Among older women, getting a mammogram every two years was as beneficial as getting a mammogram annually, and led to significantly fewer false positive results, according to a study.
“Screening every other year, as opposed to every year, does not increase the probability of late-stage breast cancer in older women,” Dejana Braithwaite, PhD, the studys lead author and an assistant professor of epidemiology and biostatistics at the University of California, San Francisco, said in a news release. “Moreover, the presence of other illnesses such as diabetes or heart disease made no difference in the ratio of benefit to harm.”

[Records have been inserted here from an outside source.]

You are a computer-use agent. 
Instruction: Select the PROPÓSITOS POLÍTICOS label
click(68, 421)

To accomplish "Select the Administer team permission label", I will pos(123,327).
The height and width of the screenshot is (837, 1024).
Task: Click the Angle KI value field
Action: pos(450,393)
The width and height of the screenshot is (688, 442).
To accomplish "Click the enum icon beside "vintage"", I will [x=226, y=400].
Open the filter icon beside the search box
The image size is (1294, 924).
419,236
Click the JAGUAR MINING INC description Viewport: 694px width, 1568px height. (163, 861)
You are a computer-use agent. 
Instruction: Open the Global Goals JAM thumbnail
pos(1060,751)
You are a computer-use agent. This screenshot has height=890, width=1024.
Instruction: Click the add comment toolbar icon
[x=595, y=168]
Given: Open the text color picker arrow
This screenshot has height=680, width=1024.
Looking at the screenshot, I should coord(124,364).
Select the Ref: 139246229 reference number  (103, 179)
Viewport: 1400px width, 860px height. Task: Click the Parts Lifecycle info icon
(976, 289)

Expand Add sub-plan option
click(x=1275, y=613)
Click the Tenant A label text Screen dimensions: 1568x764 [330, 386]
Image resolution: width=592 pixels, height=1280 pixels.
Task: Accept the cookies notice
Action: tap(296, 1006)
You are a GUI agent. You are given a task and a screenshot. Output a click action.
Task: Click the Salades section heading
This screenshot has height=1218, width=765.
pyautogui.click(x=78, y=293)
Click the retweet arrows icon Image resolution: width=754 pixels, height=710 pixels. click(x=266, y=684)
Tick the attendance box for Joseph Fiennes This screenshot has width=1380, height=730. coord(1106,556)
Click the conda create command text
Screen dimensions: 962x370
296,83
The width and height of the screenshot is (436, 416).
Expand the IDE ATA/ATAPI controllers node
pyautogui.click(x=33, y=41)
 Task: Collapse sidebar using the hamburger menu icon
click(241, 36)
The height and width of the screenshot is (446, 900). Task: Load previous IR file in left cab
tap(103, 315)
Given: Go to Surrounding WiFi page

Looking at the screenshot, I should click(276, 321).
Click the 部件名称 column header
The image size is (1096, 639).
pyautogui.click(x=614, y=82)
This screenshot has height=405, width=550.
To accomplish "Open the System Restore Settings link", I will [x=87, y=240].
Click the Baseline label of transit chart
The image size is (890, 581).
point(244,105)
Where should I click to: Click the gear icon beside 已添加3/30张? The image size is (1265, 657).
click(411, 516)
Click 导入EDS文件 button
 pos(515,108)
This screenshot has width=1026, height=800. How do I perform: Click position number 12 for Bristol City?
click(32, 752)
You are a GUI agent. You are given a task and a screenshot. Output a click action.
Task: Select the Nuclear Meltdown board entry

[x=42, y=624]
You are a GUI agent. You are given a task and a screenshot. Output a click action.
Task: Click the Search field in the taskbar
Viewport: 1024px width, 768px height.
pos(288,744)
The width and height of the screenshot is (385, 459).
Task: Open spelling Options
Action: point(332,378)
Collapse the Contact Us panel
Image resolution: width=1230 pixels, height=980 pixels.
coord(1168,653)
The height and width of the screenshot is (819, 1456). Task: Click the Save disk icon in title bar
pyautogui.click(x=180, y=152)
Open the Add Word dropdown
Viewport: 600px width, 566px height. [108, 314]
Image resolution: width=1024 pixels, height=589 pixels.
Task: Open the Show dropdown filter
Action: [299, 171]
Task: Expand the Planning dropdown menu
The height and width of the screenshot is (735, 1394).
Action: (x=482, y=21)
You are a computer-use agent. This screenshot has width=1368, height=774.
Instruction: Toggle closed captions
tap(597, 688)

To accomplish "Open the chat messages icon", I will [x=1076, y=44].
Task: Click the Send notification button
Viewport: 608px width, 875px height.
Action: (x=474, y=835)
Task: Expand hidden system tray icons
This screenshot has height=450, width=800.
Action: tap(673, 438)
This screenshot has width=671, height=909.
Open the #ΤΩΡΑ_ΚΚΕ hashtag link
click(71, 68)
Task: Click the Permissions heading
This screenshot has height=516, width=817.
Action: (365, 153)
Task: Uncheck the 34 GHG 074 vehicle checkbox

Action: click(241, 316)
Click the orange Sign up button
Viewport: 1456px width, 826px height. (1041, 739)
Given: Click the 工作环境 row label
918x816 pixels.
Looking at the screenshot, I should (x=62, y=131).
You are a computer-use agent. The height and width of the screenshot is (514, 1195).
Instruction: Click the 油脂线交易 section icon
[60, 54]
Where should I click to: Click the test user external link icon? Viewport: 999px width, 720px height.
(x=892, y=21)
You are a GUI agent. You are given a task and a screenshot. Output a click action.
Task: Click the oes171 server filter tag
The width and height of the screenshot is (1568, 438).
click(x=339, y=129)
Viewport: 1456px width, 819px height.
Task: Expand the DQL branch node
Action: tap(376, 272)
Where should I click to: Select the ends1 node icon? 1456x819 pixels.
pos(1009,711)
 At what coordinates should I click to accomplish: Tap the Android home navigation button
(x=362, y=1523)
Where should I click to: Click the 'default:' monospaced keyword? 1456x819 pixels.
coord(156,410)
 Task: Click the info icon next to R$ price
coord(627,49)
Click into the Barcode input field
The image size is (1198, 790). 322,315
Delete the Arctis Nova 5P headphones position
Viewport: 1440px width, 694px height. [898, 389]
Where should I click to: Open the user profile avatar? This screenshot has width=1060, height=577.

The national study of more than 140,000 women ages 66 to 89 is scheduled for publication in the Journal of the National Cancer Institute.
From 1999 to 2006, researchers collected data on 2,993 older women with breast cancer and 137,949 women without breast cancer, making the study “the largest available screening mammography data set in the United States,” Braithwaite said.
The researchers found no difference in rates of late-stage breast cancer between women screened annually and women screened biennially.
However, they found that 48% of women ages 66 to 74 who were screened every year had false positive results, while 29% of women in the same age range who were screened every two years had false positives.
Women in that age group “who choose to undergo screening mammography should be screened every year two years,” said Karla Kerikowske, MD, the studys senior author and a professor of medicine at UCSF.
“They get no added benefit from annual screening, and face almost twice the false positives and biopsy recommendations, which may cause anxiety and inconvenience,” added Kerlikowske, also a physician at the UCSF-affiliated San Francisco VA Medical Center.
Taken together, “these results point to a need to consider life expectancy and co-existing illnesses in informing future recommendations about cancer screening in the elderly,” Braithwaite said.